First, navigate to temp folder and fold ORF + UTR3 sequences using RNAplfold
mkdir sample_data/outputs/rnaplfold/TEMP
cd sample_data/outputs/rnaplfold/TEMP
RNAplfold -L 40 -W 80 -u 15 < ../../../../sample_data/inputs/orf_utr3.fa
Then, navigate back and process results for easier querying later
python rnaplfold/process_mRNA_folding.py \
--transcripts sample_data/inputs/transcripts.txt \
--indir sample_data/outputs/rnaplfold/TEMP \
--outdir sample_data/outputs/rnaplfold/rnaplfold_orf_utr3/
The TEMP files can be deleted at this point.
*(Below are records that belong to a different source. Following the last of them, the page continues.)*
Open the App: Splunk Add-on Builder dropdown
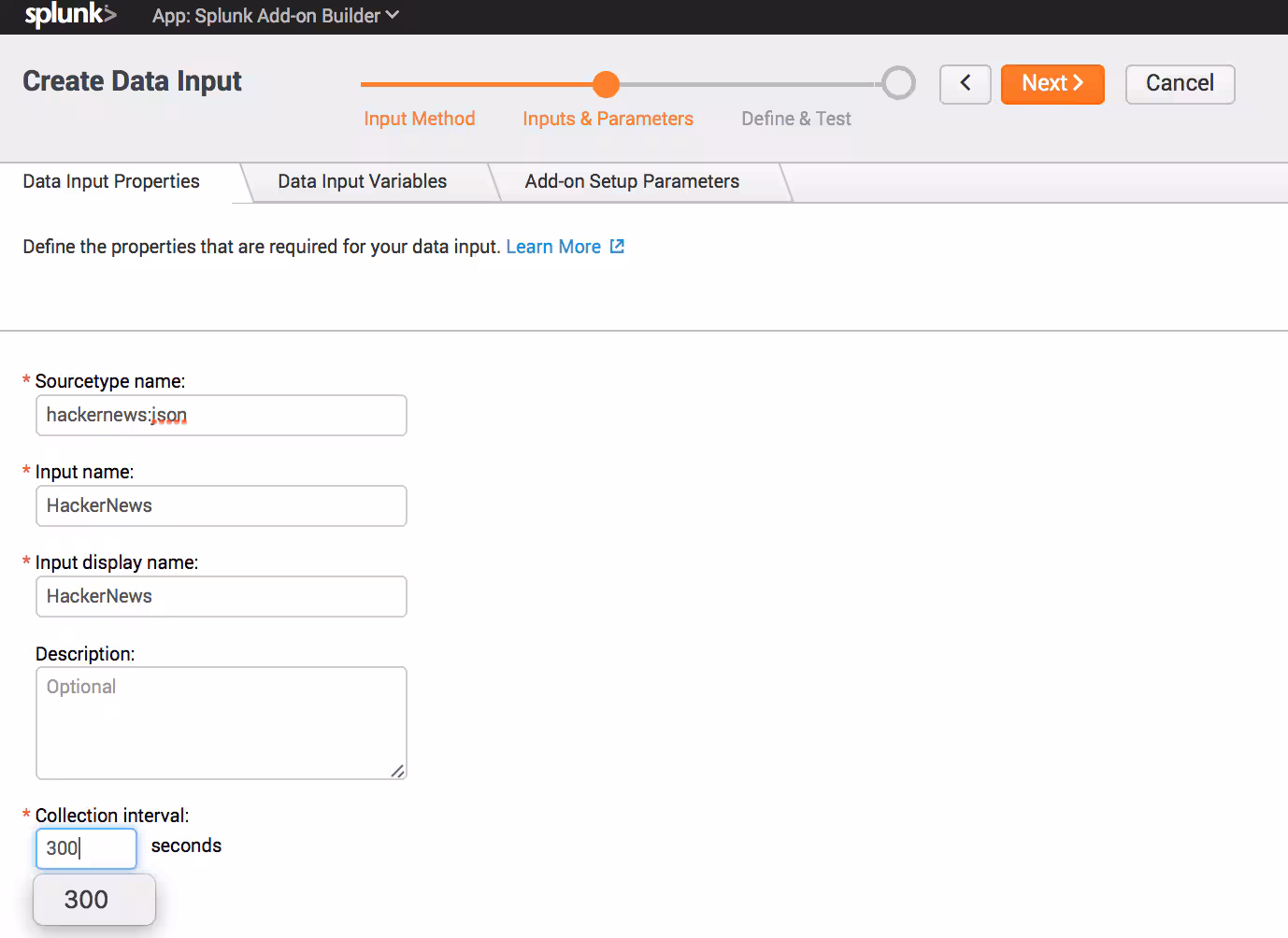The height and width of the screenshot is (938, 1288). coord(275,15)
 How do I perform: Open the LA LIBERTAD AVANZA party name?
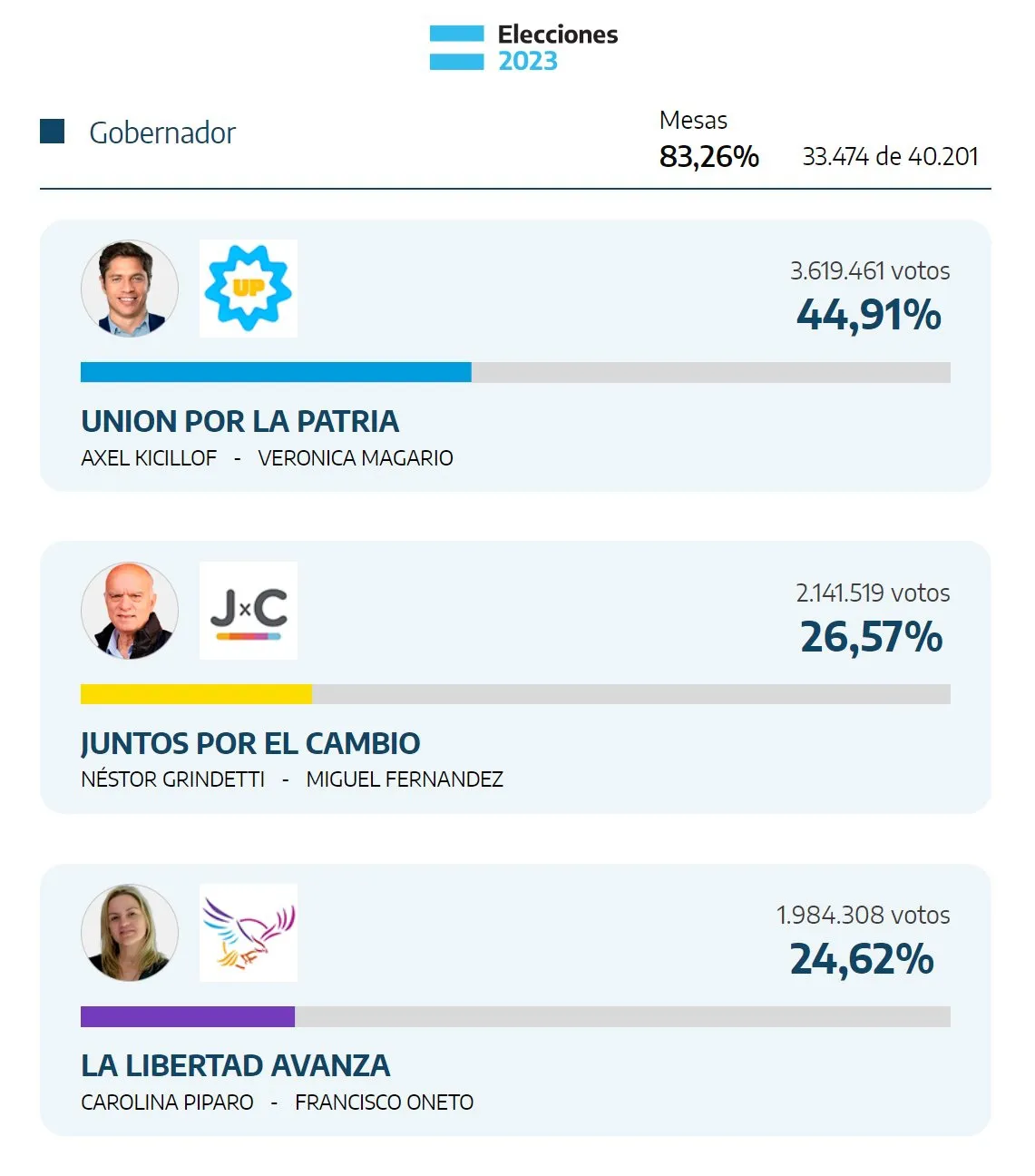236,1065
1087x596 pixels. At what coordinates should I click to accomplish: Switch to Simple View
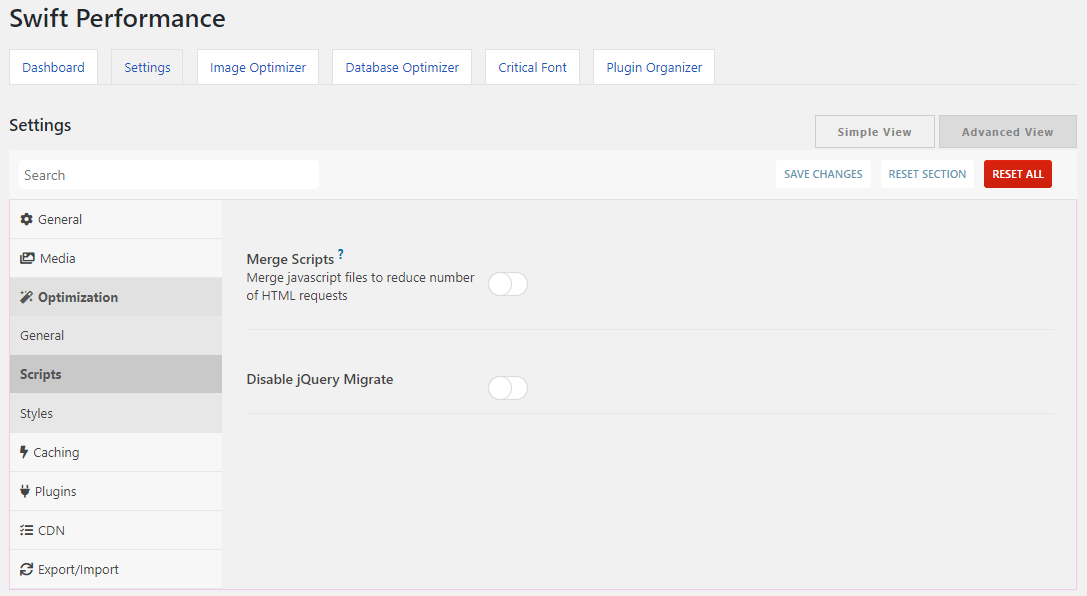[x=874, y=132]
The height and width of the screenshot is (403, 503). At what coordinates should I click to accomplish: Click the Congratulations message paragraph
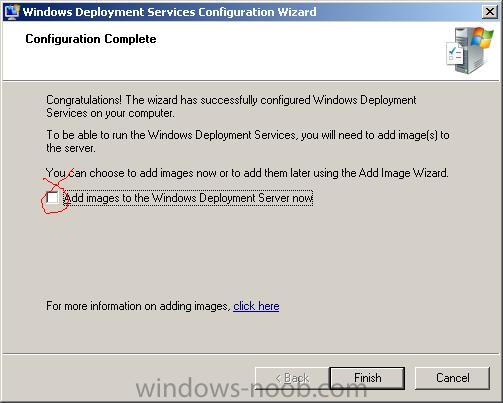(231, 106)
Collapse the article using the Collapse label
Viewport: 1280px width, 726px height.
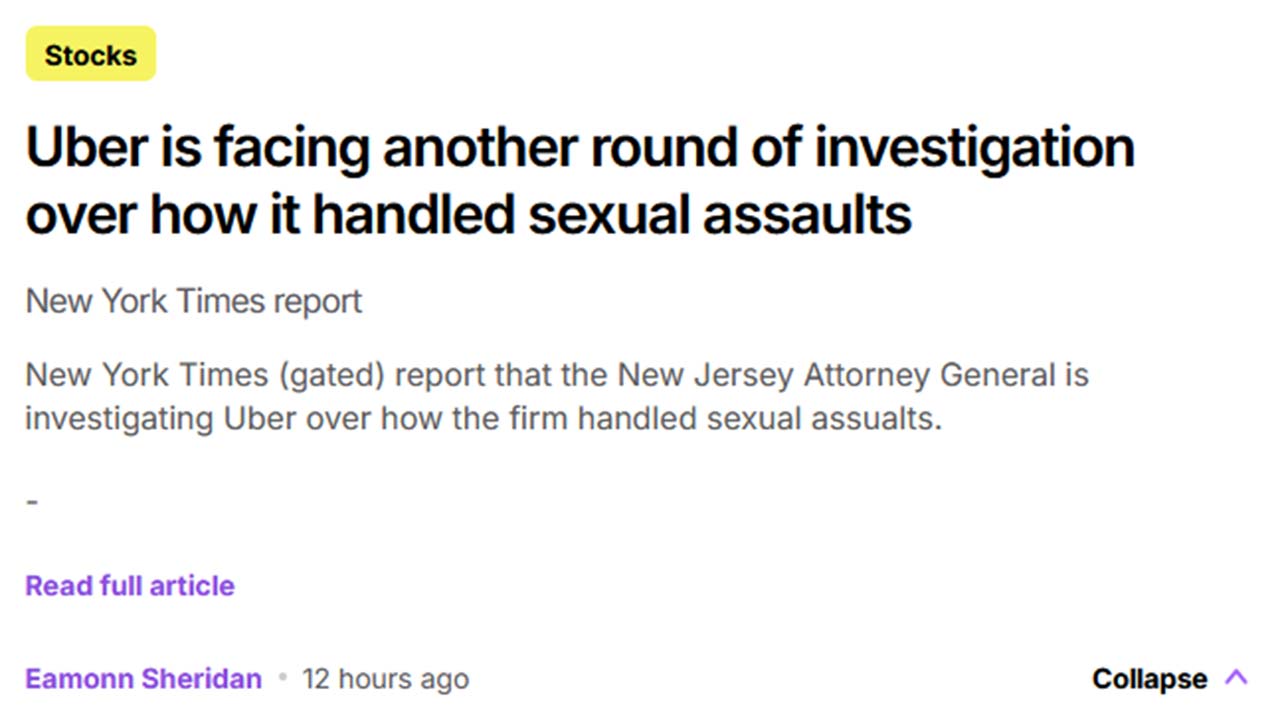click(x=1149, y=679)
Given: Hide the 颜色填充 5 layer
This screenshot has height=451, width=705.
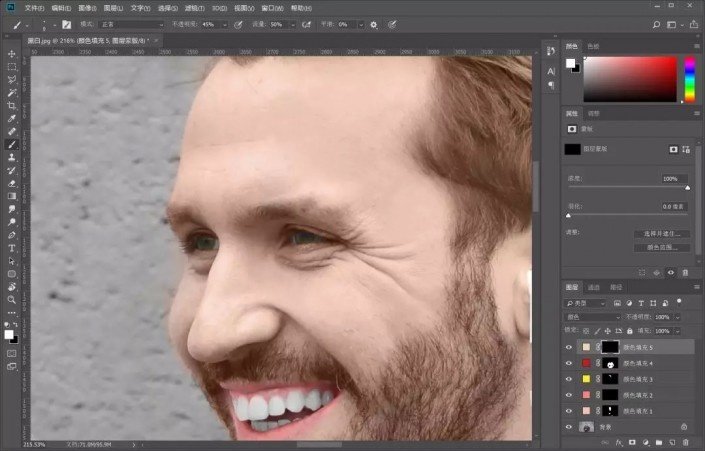Looking at the screenshot, I should click(x=568, y=347).
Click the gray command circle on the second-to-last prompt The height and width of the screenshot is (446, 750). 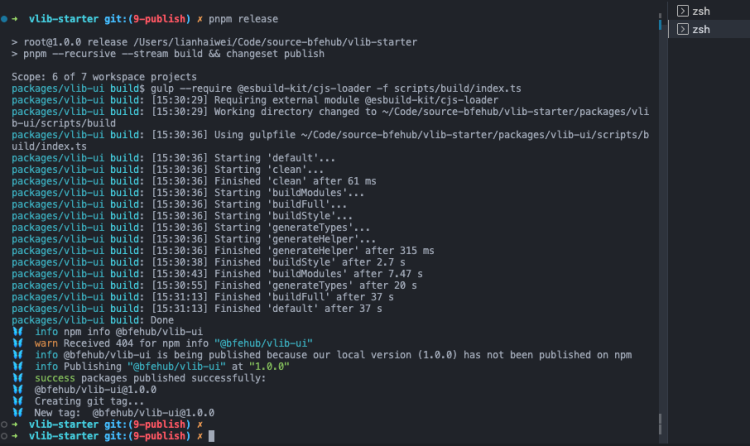[4, 424]
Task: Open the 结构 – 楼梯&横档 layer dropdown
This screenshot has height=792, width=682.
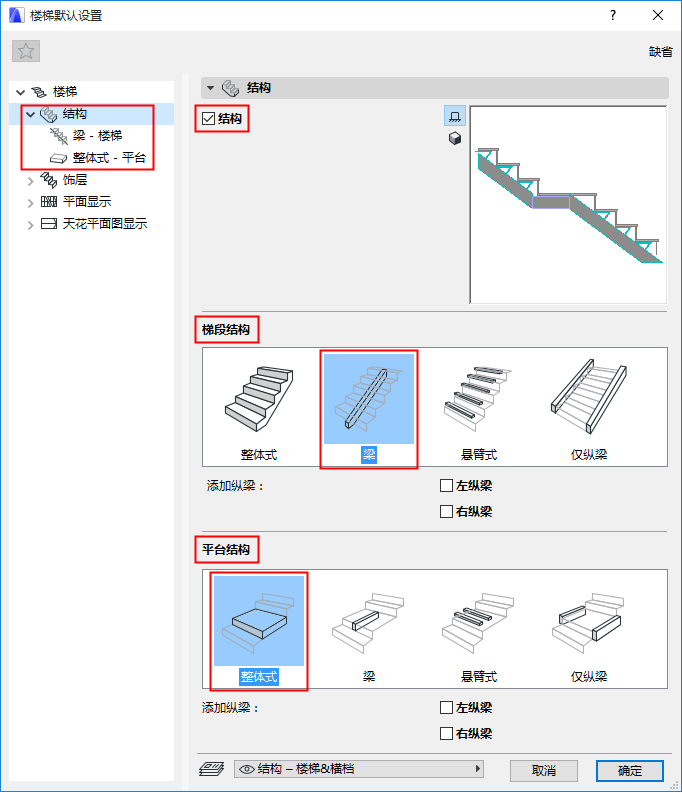Action: click(x=359, y=769)
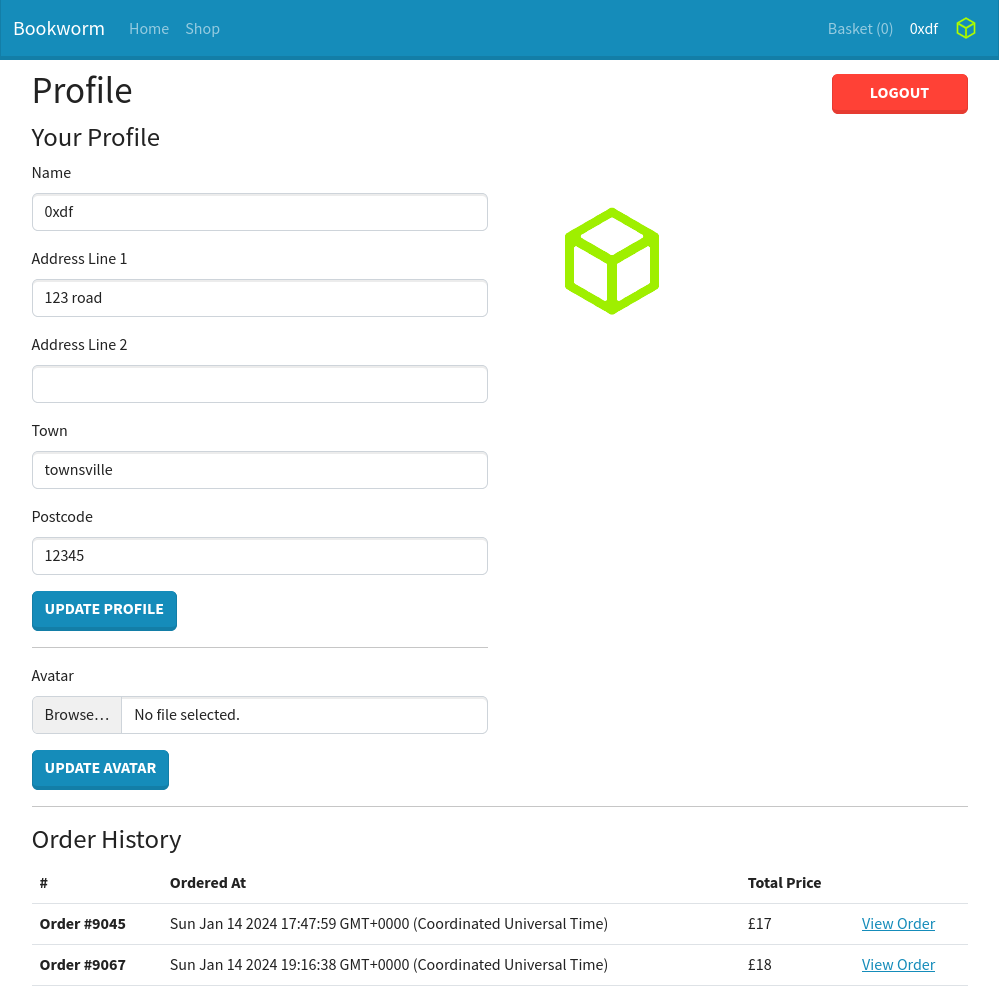Click the small cube avatar icon in navbar
The width and height of the screenshot is (999, 1002).
pyautogui.click(x=965, y=29)
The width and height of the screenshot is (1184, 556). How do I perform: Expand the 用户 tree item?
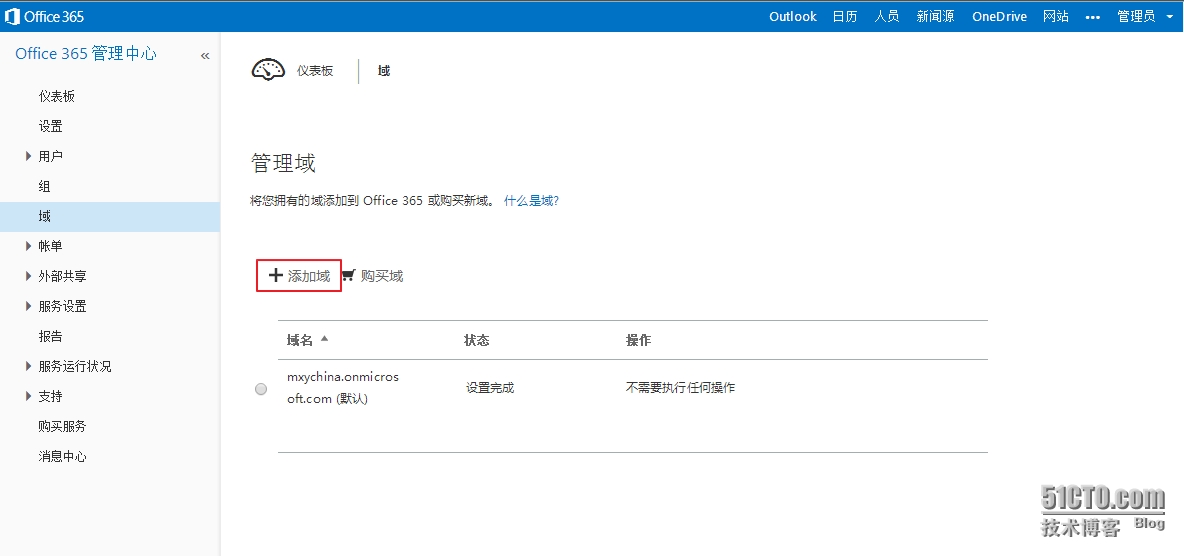click(x=29, y=156)
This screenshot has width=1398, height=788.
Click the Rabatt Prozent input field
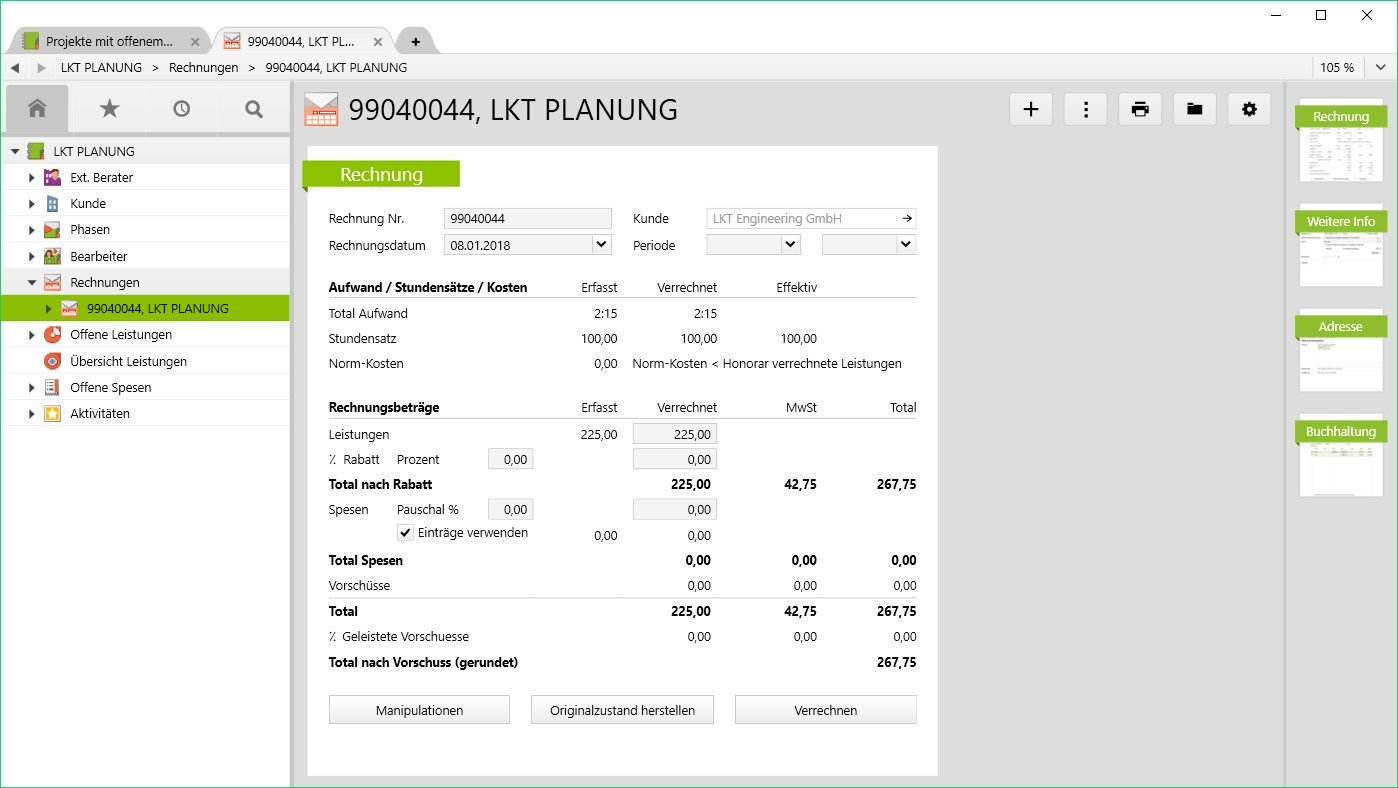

To calculate all features:
for mirname in mir122 mir133 mir122_pass mir133_pass ; do \
python get_features/write_sites.py \
--transcripts sample_data/inputs/transcripts.txt \
--mir "$mirname" \
--mirseqs sample_data/inputs/mirseqs.txt \
--kds sample_data/outputs/kds/"$mirname"_kds.txt \
--sa_bg sample_data/outputs/SA_background/bg_vals_processed/canon_"$mirname"_bg_vals.txt \
--rnaplfold_dir sample_data/outputs/rnaplfold/rnaplfold_orf_utr3/ \
--pct_file sample_data/inputs/pcts.txt \
--overlap_dist 12 \
--upstream_limit 15 \
--outfile sample_data/outputs/features/"$mirname".txt ; \
done
This module contains code for building, training, and using the biochemical model and biochemical+ models.
To use our trained parameters to predict scores:
for mirname in mir122 mir133 ; do \
python biochem_model/predict.py \
--features sample_data/outputs/features/"$mirname".txt \
--features_pass sample_data/outputs/features/"$mirname"_pass.txt \
--model biochem_model/trained_models/biochemplus.json \
--freeAGO -6.5 \
--freeAGO_pass -7.5 \
--outfile sample_data/outputs/predictions/"$mirname".txt ; \
done
The predictions will change slightly for an mRNA depending on the cohort of all other mRNAs because the structural accessibility score for noncanonical sites of a miRNA is determined by the average value of all canonical sites in the given mRNAs. If you chose to calculate background values for all sites of a miRNA instead, this would no longer be true.